Visiting the D Day Battlefields while you are staying at Le Fournet

Omaha Beach was the scene of the bloodiest fighting on D Day. Le Fournet is just a few minutes from Omaha and the excellent museum. No visit to Le Fournet would be complete without viewing probably the most historic beach in the world and the awe inspiring American cemetery that overlooks it.

A life long military archaeologist, your host Tony Graves, will be pleased to guide you around Point du Hoc, Omaha beach and the American and German cemeteries.
Please let us know in advance if you wish us to arrange a local tour, for which a nominal additional fee is charged.

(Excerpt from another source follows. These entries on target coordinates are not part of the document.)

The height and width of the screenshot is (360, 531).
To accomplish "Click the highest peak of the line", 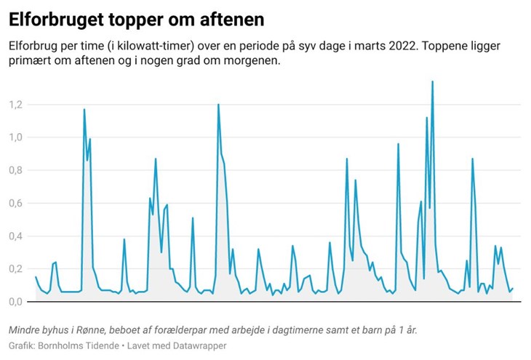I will pos(432,81).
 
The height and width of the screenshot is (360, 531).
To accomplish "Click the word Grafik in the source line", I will pos(23,345).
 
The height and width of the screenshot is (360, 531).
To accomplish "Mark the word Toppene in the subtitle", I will pos(450,46).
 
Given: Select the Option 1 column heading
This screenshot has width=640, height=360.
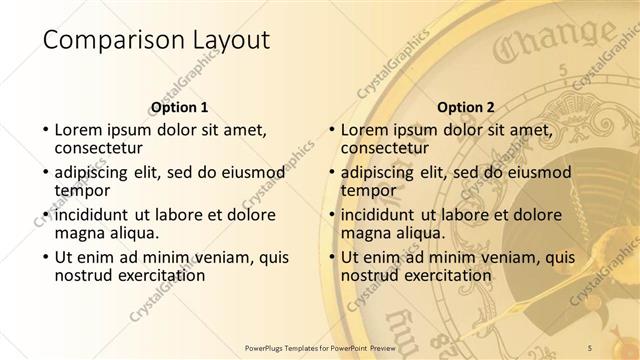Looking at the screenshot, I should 179,107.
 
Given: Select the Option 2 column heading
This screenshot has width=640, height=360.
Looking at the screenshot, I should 465,107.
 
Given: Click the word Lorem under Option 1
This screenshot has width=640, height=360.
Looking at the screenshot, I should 80,129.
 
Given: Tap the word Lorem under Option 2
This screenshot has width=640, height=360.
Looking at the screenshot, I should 366,129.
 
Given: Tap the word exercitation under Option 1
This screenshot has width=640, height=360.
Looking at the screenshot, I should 160,275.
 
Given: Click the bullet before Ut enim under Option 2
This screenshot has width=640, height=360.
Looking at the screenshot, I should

Le Fournet is ideally situated to visit all the invasion beaches and the airborne landing zones. As you wind your way long the now so peaceful coastal road, you can still see evidence of the Longest Day, many of the older houses still carry “spang” marks in the stonework, made by bullets and shrapnel. Most of the churches have rebuilt towers and steeples- the Allies deliberately shelled the high buildings to prevent the Germans using them for snipers or observation posts.
The region has many memorial and museums. The recent 60th anniversary events in June 2004 has heightened interest in the Normandy invasion and many new exhibits opened in 2004.

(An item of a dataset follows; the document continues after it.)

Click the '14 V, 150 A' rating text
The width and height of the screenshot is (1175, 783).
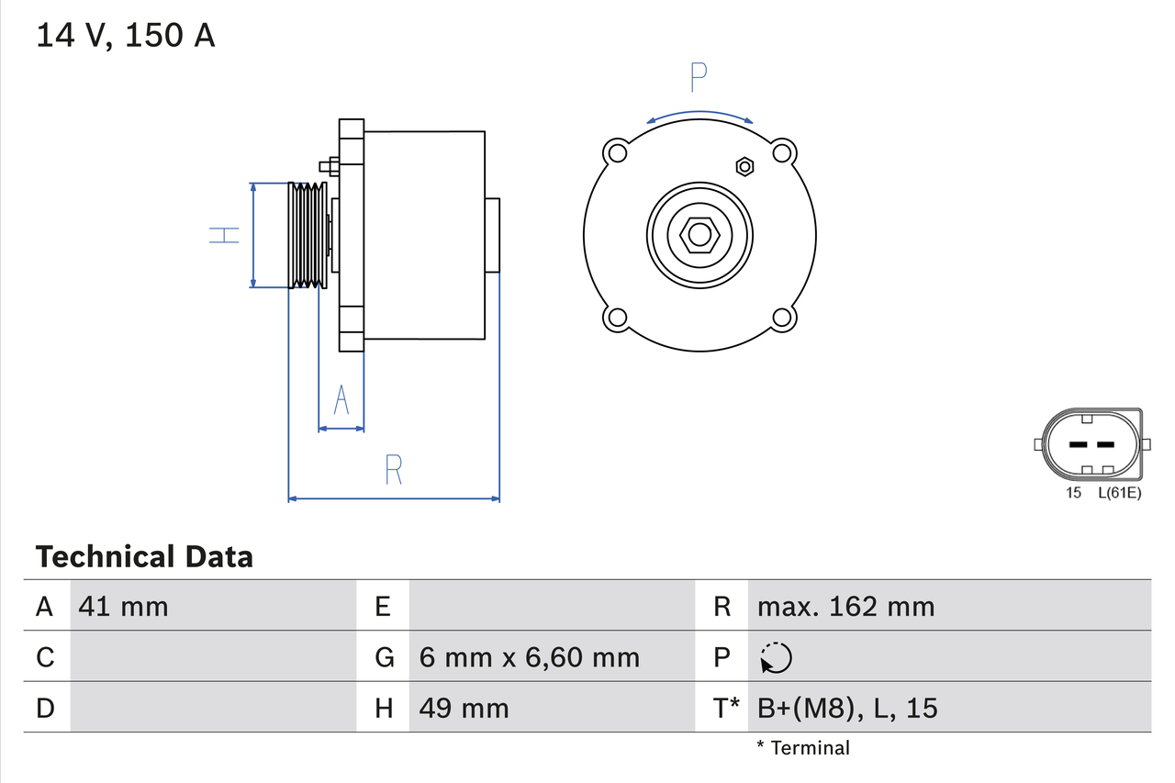pyautogui.click(x=125, y=36)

If you wish to visit these historic sites, large scale maps of the landing areas are available and the distinctive road signs offer the easy to follow “Normandie – Le Debarquement” (Invasion) route from Ste Mere Eglise in the west to Pegasus Bridge on the River Orne.
We will be pleased to suggest places of interest.

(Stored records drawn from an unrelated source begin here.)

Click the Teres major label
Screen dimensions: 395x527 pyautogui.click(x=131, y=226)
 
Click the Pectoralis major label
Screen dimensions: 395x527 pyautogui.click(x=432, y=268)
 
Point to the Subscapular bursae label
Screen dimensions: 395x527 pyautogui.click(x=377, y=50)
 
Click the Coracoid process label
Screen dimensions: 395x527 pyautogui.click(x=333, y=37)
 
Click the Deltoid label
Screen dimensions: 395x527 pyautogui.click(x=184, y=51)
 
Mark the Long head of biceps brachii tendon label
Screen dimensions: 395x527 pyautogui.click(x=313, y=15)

There are many excellent guidebooks to the D Day landings, to suit all levels of interest. Don’t worry if you can’t find one in England, they are available in shops, cafés and garages throughout the area.
For the serious enthusiast, we recommend “D Day –Then and Now” by Winston Ramsey. This two volume work gives an incredibly detailed study of the invasion, with many hundreds of comparison photos showing the same spot in modern less turbulent times. It allows the reader to find and visit the exact locations and get a wonderful insight into how “it happened here”.